§ Task instructions
Look below for the line that has "Click the globe". Set down the lines from there through the line that has "1024x709 pixels.", exactly as written.

§ Entries provided
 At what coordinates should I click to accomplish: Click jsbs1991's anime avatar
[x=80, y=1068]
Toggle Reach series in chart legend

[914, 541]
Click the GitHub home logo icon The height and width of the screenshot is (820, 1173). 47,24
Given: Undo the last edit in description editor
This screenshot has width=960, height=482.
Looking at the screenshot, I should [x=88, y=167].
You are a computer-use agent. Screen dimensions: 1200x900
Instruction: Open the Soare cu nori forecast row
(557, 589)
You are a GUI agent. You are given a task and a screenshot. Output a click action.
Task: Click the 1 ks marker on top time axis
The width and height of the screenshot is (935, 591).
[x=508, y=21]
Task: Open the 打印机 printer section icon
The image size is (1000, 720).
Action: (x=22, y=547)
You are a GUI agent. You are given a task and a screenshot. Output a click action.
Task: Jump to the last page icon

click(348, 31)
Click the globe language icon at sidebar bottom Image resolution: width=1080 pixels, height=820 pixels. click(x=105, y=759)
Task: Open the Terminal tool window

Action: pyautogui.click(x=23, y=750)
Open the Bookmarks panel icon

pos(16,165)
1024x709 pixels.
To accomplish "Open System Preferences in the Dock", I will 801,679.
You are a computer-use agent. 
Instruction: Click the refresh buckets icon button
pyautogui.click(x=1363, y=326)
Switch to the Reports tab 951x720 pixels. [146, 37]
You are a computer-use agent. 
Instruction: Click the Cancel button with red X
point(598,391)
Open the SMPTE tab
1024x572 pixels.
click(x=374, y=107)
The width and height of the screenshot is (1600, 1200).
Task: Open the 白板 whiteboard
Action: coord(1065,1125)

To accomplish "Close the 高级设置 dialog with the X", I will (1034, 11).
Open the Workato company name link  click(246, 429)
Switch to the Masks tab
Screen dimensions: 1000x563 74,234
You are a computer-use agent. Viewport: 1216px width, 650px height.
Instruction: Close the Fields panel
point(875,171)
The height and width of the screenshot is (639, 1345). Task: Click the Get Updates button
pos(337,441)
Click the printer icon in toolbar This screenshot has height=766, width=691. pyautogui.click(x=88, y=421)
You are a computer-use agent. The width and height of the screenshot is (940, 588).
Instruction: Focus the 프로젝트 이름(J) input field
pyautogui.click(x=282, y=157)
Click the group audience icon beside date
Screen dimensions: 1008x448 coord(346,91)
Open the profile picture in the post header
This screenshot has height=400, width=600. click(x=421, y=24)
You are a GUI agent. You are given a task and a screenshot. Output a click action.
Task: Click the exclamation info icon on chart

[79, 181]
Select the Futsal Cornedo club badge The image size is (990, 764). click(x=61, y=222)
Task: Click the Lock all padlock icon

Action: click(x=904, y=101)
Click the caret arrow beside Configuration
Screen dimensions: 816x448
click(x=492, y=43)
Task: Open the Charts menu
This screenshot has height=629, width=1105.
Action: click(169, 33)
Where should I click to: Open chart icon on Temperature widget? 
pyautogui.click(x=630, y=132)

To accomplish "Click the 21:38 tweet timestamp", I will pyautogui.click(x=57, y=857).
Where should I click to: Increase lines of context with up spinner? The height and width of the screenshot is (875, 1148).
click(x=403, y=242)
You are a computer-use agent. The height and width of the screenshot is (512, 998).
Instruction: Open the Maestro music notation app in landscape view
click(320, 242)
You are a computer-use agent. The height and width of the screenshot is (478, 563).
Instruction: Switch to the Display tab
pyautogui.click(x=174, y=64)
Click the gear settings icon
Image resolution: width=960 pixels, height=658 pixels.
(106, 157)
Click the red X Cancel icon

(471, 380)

§ Answer to the exercise
Click the globe language icon at sidebar bottom Image resolution: width=1080 pixels, height=820 pixels. click(x=105, y=759)
Task: Open the Terminal tool window

Action: pyautogui.click(x=23, y=750)
Open the Bookmarks panel icon

pos(16,165)
1024x709 pixels.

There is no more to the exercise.